#### Your goal
Find the word "title" in the data. Return every line where it appears.
┌────────
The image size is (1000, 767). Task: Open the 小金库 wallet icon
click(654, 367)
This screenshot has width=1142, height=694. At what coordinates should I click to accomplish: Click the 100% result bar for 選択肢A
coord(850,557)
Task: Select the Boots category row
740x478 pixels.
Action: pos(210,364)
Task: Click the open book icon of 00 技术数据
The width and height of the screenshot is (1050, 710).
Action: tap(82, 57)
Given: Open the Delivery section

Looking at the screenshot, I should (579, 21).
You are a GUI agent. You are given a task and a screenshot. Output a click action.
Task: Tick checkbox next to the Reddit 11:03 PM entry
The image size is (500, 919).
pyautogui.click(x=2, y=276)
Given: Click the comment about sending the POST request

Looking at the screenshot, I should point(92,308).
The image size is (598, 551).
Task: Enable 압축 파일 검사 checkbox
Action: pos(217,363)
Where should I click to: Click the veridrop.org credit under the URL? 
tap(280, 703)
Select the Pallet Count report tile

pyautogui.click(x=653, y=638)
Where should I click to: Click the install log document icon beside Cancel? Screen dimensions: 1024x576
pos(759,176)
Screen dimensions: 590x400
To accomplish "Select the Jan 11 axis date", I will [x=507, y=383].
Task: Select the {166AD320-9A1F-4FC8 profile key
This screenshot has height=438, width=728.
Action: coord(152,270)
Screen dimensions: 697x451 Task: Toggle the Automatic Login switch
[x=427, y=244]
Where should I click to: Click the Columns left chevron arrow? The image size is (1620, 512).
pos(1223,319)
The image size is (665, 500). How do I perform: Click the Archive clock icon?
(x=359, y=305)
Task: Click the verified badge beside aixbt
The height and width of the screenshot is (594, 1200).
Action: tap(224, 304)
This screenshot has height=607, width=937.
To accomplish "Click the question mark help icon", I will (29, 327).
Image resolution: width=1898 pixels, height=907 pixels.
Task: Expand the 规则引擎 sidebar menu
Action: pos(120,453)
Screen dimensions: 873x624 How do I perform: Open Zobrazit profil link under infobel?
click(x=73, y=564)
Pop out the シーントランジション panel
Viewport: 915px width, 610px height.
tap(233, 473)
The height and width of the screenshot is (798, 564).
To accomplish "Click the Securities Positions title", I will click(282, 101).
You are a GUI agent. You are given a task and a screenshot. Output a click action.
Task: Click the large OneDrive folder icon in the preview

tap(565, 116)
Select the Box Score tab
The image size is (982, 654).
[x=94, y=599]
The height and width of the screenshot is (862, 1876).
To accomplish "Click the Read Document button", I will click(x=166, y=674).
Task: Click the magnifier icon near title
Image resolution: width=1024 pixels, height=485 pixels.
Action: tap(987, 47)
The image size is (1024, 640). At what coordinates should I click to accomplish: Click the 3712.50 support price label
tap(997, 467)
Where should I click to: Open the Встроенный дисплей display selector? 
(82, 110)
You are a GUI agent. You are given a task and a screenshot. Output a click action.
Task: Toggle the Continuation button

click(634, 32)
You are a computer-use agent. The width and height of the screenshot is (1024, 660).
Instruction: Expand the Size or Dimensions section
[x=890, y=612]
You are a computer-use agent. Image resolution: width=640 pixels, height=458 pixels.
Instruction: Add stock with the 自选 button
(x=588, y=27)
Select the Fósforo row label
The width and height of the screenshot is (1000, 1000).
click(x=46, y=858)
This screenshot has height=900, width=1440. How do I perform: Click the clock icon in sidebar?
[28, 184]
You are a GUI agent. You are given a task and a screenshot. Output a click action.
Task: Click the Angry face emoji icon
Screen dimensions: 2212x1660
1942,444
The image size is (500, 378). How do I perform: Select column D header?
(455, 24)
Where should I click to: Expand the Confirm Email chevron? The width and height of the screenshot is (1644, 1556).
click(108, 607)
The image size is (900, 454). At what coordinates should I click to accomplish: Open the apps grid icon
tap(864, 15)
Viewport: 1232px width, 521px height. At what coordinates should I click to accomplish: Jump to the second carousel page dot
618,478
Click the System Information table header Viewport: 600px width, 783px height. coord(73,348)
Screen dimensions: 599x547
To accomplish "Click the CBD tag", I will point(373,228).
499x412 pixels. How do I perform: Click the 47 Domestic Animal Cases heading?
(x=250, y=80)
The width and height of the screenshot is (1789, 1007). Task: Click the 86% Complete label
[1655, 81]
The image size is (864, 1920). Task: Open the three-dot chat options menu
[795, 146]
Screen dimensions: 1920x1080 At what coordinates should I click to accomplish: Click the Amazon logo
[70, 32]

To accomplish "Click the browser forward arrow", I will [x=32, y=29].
└────────
#### Result for this exercise
To accomplish "Click the Securities Positions title", I will click(282, 101).
Task: Click the magnifier icon near title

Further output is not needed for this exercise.